Track of the Week - 25 October 2020
New shoes, eh. You try them on in the shop and think 'these fit well, great find' and you walk up and down and look in the mirror and say 'yeah, these will do the job nicely' and you pay for them and get them home and go out for a walk and think 'well, maybe they need a bit of breaking in' so you wear them on a longer walk and you think 'this is a bit painful' and you get home and the back of your foot, you know the bit at the top of the the heel, is all cut up and you've bled into your sock and you have to wear a plaster for ages.

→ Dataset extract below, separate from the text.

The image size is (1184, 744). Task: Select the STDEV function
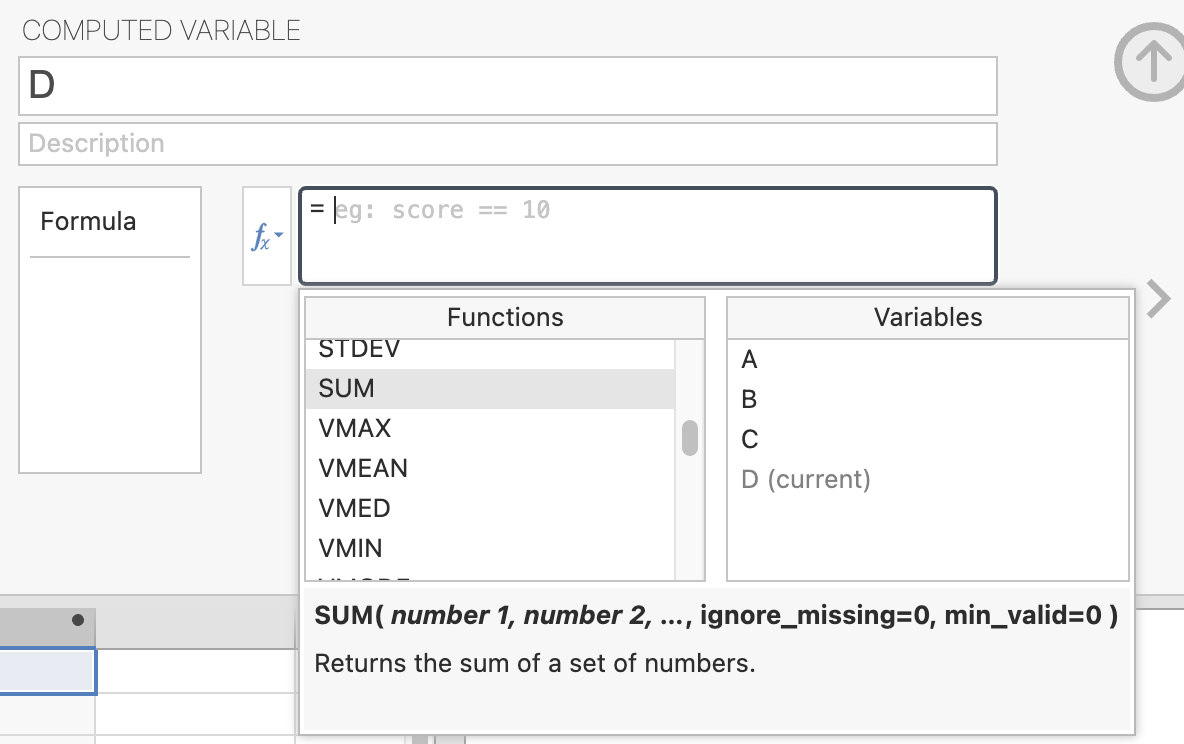pyautogui.click(x=359, y=350)
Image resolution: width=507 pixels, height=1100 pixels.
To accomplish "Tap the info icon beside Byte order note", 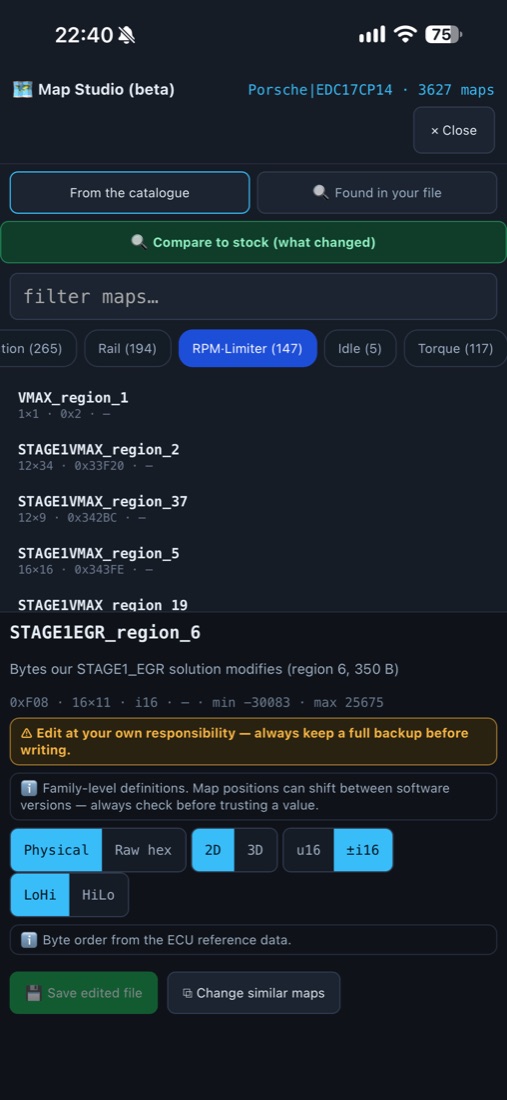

What's all that about? (I'm sure Michael McIntyre's writers could get a five minute sketch out of this but I'm moving onto music from here.)
The upside of a cut heel is that I can select Marc Almond's The Heel as this week's track. I was a Soft Cell and Marc and the Mambas fan and followed Marc's solo career until it got patchier and my disposable income got smaller.
This song was on a 1986 seven track 12" EP called A Woman's Story which reached number 41. All the songs are cover versions. (The Little White Cloud That Cried is another belter that I'll have to dig out next time it hacks down with rain all week and I have nothing else to write about.)
Originally recorded in French as L'Homme in 1954 by Léo Ferré, Albert Beach and Willard Robison then put an English lyric to it and it was recorded by Eartha Kitt with Henri René and His Orchestra a year later. (That's a cracking tune too.)
Kitt's version was banned by the BBC. A song considering the poisoning of an unfaithful partner clearly would have been too much for the delicate sensitivities of a nation that had come through a World War just 10 years before.